REQUIREMENT: Copy these records line for line, without altering anything.

Word and element location data:
--
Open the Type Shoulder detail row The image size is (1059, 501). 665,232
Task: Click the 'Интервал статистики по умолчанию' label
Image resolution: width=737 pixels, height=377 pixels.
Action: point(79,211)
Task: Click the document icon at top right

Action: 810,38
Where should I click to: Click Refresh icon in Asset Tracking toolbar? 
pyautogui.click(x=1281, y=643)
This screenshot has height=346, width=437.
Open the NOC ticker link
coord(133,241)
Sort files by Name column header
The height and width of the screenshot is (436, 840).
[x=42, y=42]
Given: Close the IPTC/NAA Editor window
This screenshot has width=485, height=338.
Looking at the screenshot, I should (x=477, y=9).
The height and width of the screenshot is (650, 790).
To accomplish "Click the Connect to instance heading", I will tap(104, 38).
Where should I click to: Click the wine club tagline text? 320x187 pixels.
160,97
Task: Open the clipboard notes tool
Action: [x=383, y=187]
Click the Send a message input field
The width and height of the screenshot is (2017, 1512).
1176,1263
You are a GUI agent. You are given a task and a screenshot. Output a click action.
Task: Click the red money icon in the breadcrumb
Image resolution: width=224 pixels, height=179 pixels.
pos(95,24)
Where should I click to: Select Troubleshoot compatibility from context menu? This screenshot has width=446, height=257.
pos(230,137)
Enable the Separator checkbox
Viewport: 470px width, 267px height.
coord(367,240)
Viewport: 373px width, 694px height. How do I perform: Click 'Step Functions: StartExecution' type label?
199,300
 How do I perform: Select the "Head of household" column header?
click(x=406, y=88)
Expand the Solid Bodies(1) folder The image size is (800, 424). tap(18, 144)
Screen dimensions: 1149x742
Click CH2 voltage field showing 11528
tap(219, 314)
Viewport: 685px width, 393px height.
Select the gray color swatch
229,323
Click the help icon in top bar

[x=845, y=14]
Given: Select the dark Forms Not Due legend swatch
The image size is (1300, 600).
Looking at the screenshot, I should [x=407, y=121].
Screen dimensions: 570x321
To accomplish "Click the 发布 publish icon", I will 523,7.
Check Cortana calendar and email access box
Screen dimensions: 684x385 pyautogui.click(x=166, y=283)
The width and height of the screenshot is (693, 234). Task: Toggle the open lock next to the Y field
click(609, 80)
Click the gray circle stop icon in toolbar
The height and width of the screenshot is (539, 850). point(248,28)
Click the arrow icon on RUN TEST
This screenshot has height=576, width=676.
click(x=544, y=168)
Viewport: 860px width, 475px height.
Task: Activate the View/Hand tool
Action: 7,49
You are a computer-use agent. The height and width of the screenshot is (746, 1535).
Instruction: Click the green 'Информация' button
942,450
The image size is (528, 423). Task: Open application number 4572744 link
--
FINISHED ANSWER:
Open the Type Shoulder detail row The image size is (1059, 501). 665,232
Task: Click the 'Интервал статистики по умолчанию' label
Image resolution: width=737 pixels, height=377 pixels.
Action: point(79,211)
Task: Click the document icon at top right

Action: 810,38
Where should I click to: Click Refresh icon in Asset Tracking toolbar? 
pyautogui.click(x=1281, y=643)
This screenshot has height=346, width=437.
Open the NOC ticker link
coord(133,241)
Sort files by Name column header
The height and width of the screenshot is (436, 840).
[x=42, y=42]
Given: Close the IPTC/NAA Editor window
This screenshot has width=485, height=338.
Looking at the screenshot, I should (x=477, y=9).
The height and width of the screenshot is (650, 790).
To accomplish "Click the Connect to instance heading", I will tap(104, 38).
Where should I click to: Click the wine club tagline text? 320x187 pixels.
160,97
Task: Open the clipboard notes tool
Action: [x=383, y=187]
Click the Send a message input field
The width and height of the screenshot is (2017, 1512).
1176,1263
You are a GUI agent. You are given a task and a screenshot. Output a click action.
Task: Click the red money icon in the breadcrumb
Image resolution: width=224 pixels, height=179 pixels.
pos(95,24)
Where should I click to: Select Troubleshoot compatibility from context menu? This screenshot has width=446, height=257.
pos(230,137)
Enable the Separator checkbox
Viewport: 470px width, 267px height.
coord(367,240)
Viewport: 373px width, 694px height. How do I perform: Click 'Step Functions: StartExecution' type label?
199,300
 How do I perform: Select the "Head of household" column header?
click(x=406, y=88)
Expand the Solid Bodies(1) folder The image size is (800, 424). tap(18, 144)
Screen dimensions: 1149x742
Click CH2 voltage field showing 11528
tap(219, 314)
Viewport: 685px width, 393px height.
Select the gray color swatch
229,323
Click the help icon in top bar

[x=845, y=14]
Given: Select the dark Forms Not Due legend swatch
The image size is (1300, 600).
Looking at the screenshot, I should [x=407, y=121].
Screen dimensions: 570x321
To accomplish "Click the 发布 publish icon", I will 523,7.
Check Cortana calendar and email access box
Screen dimensions: 684x385 pyautogui.click(x=166, y=283)
The width and height of the screenshot is (693, 234). Task: Toggle the open lock next to the Y field
click(609, 80)
Click the gray circle stop icon in toolbar
The height and width of the screenshot is (539, 850). point(248,28)
Click the arrow icon on RUN TEST
This screenshot has height=576, width=676.
click(x=544, y=168)
Viewport: 860px width, 475px height.
Task: Activate the View/Hand tool
Action: 7,49
You are a computer-use agent. The height and width of the screenshot is (746, 1535).
Instruction: Click the green 'Информация' button
942,450
The image size is (528, 423). Task: Open application number 4572744 link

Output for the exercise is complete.